Workers could be missing out on hundreds of pounds a year by only saving the minimum into their pension pot. Unbeknown to many employees, some firms will match the employee contribution (up to a maximum amount), so if people saved more, their employer would also pay in more. It estimated that more than 3million workers could accumulate an additional £650 a year from their employer towards their retirement.

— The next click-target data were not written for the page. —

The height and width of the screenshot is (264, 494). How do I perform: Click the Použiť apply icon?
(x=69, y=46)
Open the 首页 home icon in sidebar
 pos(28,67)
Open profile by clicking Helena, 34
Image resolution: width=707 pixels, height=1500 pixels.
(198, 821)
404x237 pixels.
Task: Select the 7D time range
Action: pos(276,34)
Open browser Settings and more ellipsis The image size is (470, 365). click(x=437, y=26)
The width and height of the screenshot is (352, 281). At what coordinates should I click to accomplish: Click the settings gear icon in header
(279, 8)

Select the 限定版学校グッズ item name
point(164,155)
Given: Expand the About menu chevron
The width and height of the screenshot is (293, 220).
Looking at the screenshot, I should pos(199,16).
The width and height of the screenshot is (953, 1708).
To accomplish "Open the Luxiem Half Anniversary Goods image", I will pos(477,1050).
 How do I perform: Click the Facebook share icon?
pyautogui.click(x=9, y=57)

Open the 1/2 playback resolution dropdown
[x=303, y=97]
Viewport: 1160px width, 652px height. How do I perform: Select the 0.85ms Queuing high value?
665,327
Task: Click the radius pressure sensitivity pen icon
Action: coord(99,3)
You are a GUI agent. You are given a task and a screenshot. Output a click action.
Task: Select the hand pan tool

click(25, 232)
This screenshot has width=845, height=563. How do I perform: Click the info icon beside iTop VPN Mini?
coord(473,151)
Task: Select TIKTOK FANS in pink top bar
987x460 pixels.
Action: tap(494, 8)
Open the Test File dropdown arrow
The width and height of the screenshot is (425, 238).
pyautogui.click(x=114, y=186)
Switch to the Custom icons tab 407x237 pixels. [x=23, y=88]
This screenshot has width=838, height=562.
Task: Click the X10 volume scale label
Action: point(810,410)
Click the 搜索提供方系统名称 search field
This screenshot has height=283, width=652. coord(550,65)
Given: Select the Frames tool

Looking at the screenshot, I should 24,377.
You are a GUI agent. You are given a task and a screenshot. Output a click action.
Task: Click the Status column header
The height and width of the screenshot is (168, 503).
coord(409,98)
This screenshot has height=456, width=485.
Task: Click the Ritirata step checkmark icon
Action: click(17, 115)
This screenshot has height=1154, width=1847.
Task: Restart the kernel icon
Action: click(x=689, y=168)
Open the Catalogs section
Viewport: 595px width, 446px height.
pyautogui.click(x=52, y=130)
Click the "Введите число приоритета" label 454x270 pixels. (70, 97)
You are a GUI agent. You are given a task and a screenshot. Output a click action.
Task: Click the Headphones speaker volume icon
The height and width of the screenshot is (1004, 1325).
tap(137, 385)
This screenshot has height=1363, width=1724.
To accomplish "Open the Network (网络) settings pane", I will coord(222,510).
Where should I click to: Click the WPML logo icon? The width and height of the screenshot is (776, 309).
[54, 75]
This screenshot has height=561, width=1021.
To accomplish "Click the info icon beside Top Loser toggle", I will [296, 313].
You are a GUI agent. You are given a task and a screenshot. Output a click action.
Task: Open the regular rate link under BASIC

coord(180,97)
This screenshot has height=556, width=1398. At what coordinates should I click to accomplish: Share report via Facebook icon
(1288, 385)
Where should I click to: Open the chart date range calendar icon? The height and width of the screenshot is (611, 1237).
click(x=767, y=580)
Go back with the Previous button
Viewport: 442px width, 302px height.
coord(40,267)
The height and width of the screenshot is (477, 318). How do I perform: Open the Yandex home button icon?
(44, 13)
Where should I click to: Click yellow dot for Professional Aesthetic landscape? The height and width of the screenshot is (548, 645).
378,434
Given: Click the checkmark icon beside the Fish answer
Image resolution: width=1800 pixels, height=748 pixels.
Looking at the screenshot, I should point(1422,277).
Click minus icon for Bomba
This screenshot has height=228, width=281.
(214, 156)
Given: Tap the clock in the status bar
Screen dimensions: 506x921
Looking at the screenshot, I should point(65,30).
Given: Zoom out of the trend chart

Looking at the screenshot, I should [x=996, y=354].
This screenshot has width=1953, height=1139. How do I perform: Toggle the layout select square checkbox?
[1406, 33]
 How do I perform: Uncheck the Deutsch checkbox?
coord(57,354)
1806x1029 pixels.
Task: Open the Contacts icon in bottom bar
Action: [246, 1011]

Stuart Price, Partner and Actuary at Quantum Advisory, thinks employees need to be more educated when it comes to their pensions, particularly on how little it can actually cost them to save. Stuart said: “Although not everyone is fortunate to be in a generous defined contribution scheme, this announcement does highlight the lack of education and communication surrounding pensions. The big problem, in my opinion, is that many individuals do not realise that saving for a pension is much less costly than they think when you take into account the tax relief that is granted on pension contributions. In addition, if pension contributions are paid via salary sacrifice, which is becoming more and more common following the government’s confirmation last year that they had no intention of abolishing this, further savings are made. For a typical 4% contribution, the real rate for a lower rate tax payer is 2.7% and just 2.3% for a higher rate tax payer.
“Since the government introduced auto enrolment in 2012, nearly 8million individuals have been enrolled into a pension scheme. While this is obviously great news and shows the system is working, there is still a lack of understanding about how people can get the most out of their scheme to ensure they can retire at a reasonable age and have a decent level of income.”